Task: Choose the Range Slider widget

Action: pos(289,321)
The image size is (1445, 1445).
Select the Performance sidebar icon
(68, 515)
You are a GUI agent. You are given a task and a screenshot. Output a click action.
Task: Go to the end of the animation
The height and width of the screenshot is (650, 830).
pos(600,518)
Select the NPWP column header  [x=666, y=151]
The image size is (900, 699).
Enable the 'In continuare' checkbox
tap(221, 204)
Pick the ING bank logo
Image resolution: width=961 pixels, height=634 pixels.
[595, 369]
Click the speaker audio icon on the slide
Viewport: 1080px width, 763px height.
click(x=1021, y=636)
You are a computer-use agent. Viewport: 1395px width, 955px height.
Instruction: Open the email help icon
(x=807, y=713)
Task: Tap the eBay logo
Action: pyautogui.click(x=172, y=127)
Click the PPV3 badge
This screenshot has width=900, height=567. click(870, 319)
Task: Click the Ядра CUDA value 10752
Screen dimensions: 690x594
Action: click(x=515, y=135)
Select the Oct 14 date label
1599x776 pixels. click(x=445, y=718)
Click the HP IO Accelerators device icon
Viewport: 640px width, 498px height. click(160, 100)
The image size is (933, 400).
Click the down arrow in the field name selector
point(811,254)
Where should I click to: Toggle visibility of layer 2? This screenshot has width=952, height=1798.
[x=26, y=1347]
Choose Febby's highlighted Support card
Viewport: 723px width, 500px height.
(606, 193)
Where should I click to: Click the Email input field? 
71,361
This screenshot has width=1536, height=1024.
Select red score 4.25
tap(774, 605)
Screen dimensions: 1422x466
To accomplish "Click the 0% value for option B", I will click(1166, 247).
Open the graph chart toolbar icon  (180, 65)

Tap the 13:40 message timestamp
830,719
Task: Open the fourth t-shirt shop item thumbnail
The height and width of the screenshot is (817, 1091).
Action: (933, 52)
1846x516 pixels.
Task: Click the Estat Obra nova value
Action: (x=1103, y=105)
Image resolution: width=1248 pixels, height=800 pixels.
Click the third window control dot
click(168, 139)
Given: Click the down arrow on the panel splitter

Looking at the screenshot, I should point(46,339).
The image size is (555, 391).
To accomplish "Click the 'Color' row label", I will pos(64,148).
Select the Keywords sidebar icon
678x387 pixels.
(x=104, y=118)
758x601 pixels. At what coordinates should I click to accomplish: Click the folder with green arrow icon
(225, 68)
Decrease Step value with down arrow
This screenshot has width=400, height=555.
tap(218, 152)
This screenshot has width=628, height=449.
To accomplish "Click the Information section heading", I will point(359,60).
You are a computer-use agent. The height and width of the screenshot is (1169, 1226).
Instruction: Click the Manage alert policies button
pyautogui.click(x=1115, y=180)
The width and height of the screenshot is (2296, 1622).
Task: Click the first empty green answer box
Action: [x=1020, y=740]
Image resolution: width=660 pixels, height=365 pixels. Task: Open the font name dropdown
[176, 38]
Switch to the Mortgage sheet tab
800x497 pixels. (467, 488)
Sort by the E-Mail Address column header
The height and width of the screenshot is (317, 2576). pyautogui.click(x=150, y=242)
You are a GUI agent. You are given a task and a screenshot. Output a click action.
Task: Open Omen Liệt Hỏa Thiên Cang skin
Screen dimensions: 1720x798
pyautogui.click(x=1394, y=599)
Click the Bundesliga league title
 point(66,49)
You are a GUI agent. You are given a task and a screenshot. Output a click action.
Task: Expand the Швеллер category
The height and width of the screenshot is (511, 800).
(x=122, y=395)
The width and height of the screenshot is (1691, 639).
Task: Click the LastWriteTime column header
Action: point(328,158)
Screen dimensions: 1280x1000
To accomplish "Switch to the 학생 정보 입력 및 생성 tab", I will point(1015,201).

Exercise details - In the records above, find the line with "Select the Oct 14 date label"; write out exactly that line and each one after it, stopping after the line with "Image resolution: width=1248".

Solved problem -
Select the Oct 14 date label
1599x776 pixels. click(x=445, y=718)
Click the HP IO Accelerators device icon
Viewport: 640px width, 498px height. click(160, 100)
The image size is (933, 400).
Click the down arrow in the field name selector
point(811,254)
Where should I click to: Toggle visibility of layer 2? This screenshot has width=952, height=1798.
[x=26, y=1347]
Choose Febby's highlighted Support card
Viewport: 723px width, 500px height.
(606, 193)
Where should I click to: Click the Email input field? 
71,361
This screenshot has width=1536, height=1024.
Select red score 4.25
tap(774, 605)
Screen dimensions: 1422x466
To accomplish "Click the 0% value for option B", I will click(1166, 247).
Open the graph chart toolbar icon  (180, 65)

Tap the 13:40 message timestamp
830,719
Task: Open the fourth t-shirt shop item thumbnail
The height and width of the screenshot is (817, 1091).
Action: (933, 52)
1846x516 pixels.
Task: Click the Estat Obra nova value
Action: (x=1103, y=105)
Image resolution: width=1248 pixels, height=800 pixels.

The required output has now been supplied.